In the first step, the sample is magnetized for 1 s. Following a 200 μs dead time interval after switching off the magnetic field that is required to recover the SQUID sensor electronics, the relaxation is recorded for typically 0.5 s, digitized at a 100 kHz sampling rate and 16 bit word length. The bandwidth of the MRX device is limited by the data acquisition unit. The short duration of one measurement makes repetitive measurements feasible, which may improve the signal-to-noise (SNR) ratio by signal averaging. For this setting, relaxation amplitudes ΔB down to 1 pT can be safely identified in an MRX measurement.
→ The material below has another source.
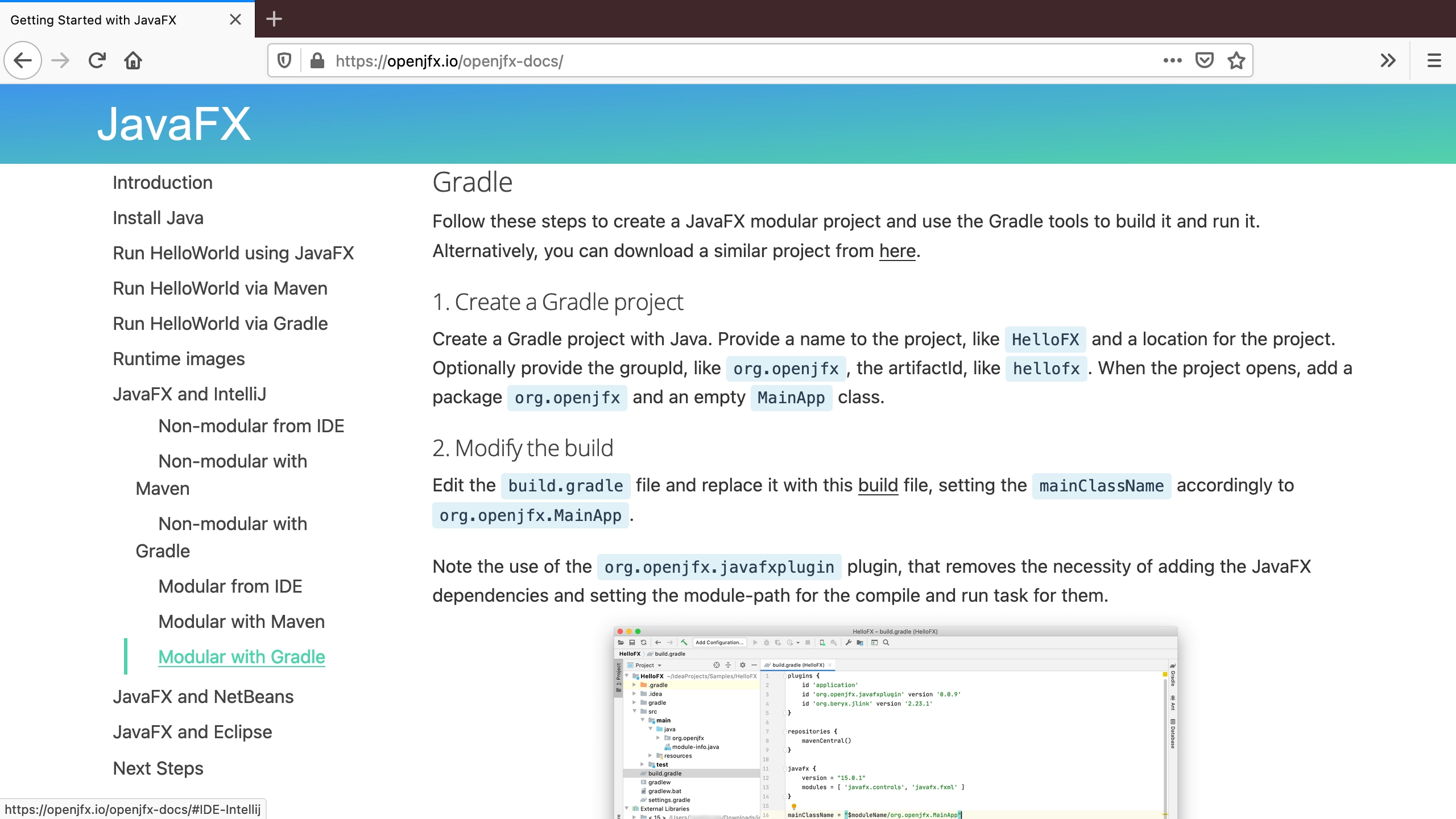Click the 'here' download link
This screenshot has height=819, width=1456.
point(897,250)
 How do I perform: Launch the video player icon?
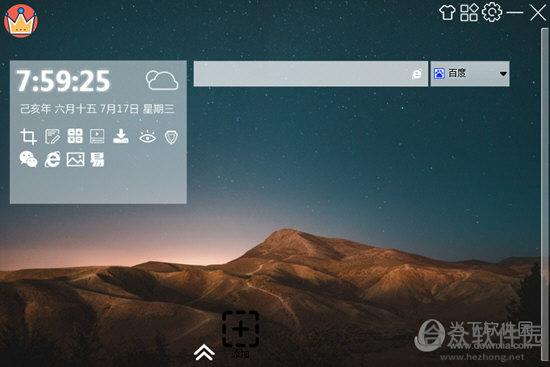(97, 136)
For MRX measurements of large sized samples up to human body dimensions, the PTB 304 SQUID vector magnetometer (Fig. 4c) is used—a home-made biomagnetic measurement system where the 304 SQUIDS are arranged in a large Dewar vessel in various orientations measuring the three magnetic field components that make up the magnetic field vector. For MRX applications this system is combined with a magnetizing unit composed of a gradient amplifier (Bruker) and a Helmholtz coil of 84 cm diameter (Fig. 4d). A DC current of 80 A is fed into the coil to provide a magnetizing field of 0.8 kA/m (1 mT). The large stray field of the Helmholtz coil requires the operation of the magnetizing coil outside the magnetically shielded room and the subsequent transport of the magnetized sample into the shielded room below the magnetometer. Since this transport is currently done manually, a dead time of 5 s to 10 s to record the relaxation after switching off the magnetizing field has to be taken into account. To compensate for this inevitably large dead time, the magnetizing field is applied for 60 s. According to Eq. 10 an extension of the magnetization time to 60 s gives also the large particles enough time to get aligned with the field so that the magnetization has reached its maximum value (for the given value of the magnetizing field). The data acquisition at a sampling rate of 250 Hz starts 10 s prior to switching off the magnetizing field by which the sample transport and start of the relaxation process are recorded. Thus the relaxation can be evaluated at the earliest moment when the sample has come to rest. The relaxation signals from the sample below the sensor are recorded for at least 75 s. During transport and measurements the door of the shielded room is kept open. This avoids further time loss and perturbations by the operation of the heavy sliding door, but admits the intrusion of low frequency magnetic noise signals of ±5 pT amplitude during the measurement phase, which limits the smallest detectable relaxation amplitude ΔB to about 10 pT for this setting.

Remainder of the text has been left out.